Saúde
Quem amamenta pode tomar Mounjaro? A resposta era ‘não’, mas virou ‘depende’
Essa é uma das maiores dúvidas das brasileiras. E houve mudanças no entendimento dessa questão - e até na bula do remédio
BATANEWS/VEJA
Segundo um levantamento da plataforma Olá Doutor, entre as mais de 6 milhões de buscas no Google sobre aleitamento materno no último ano, a principal dúvida das brasileiras foi: “Quem amamenta pode tomar Mounjaro? ”. Foram 71 200 pesquisas a respeito.

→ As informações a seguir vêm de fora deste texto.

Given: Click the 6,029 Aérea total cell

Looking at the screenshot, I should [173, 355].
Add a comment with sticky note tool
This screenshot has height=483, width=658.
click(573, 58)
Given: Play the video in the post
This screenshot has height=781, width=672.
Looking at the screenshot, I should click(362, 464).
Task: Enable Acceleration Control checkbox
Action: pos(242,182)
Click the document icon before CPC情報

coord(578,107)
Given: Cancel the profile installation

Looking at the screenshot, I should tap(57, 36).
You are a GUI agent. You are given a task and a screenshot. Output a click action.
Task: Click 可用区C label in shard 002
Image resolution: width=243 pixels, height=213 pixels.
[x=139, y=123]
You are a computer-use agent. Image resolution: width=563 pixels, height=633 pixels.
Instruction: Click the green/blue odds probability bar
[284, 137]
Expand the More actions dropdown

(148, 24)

E, de fato, a pergunta tem lotado a caixa de mensagens de obstetras, ginecologistas, pediatras e endocrinologistas: dá para usar tirzepatida durante a amamentação?
Até pouco tempo, a resposta padrão era um “não” cauteloso — mais por falta de dados do que por evidência de risco real. Isso está mudando, e a virada é significativa o bastante para merecer explicação.
Da proibição aos novos estudos
Desde que a tirzepatida chegou ao mercado, em 2022, as bulas ao redor do mundo adotaram a postura mais conservadora possível: evitar o uso na lactação, simplesmente porque não havia estudos em humanos. Nos Estados Unidos, essa cautela ainda persiste — a bula da FDA continua afirmando que não há dados sobre a presença de tirzepatida no leite humano nem sobre efeitos em lactentes.
O cenário começou a mudar com um estudo em mulheres saudáveis lactantes. Em 16 de abril de 2026, a fabricante atualizou a bula europeia incorporando os resultados: em um grupo de 11 mulheres, a concentração de tirzepatida no leite materno mostrou-se de indetectável a muito baixa — menos de 10 nanogramas por mililitro — após dose única de 5 mg. Assim, a nova bula passou a admitir que o uso do medicamento pode ser considerado durante a amamentação.
A explicação biológica ajuda a entender o porquê: a tirzepatida é uma molécula peptídica grande, o que dificulta sua passagem para o leite; mesmo quando presente, tende a ser degradada no sistema digestivo do bebê antes de ser absorvida — raciocínio semelhante ao usado para a insulina.
A base americana LactMed, do NIH, atualizada em abril de 2026, segue a mesma linha: a tirzepatida costuma ser indetectável no leite materno em doses subcutâneas de até 5 mg, e a absorção pelo bebê é improvável, pois o composto é parcialmente destruído no trato gastrointestinal infantil.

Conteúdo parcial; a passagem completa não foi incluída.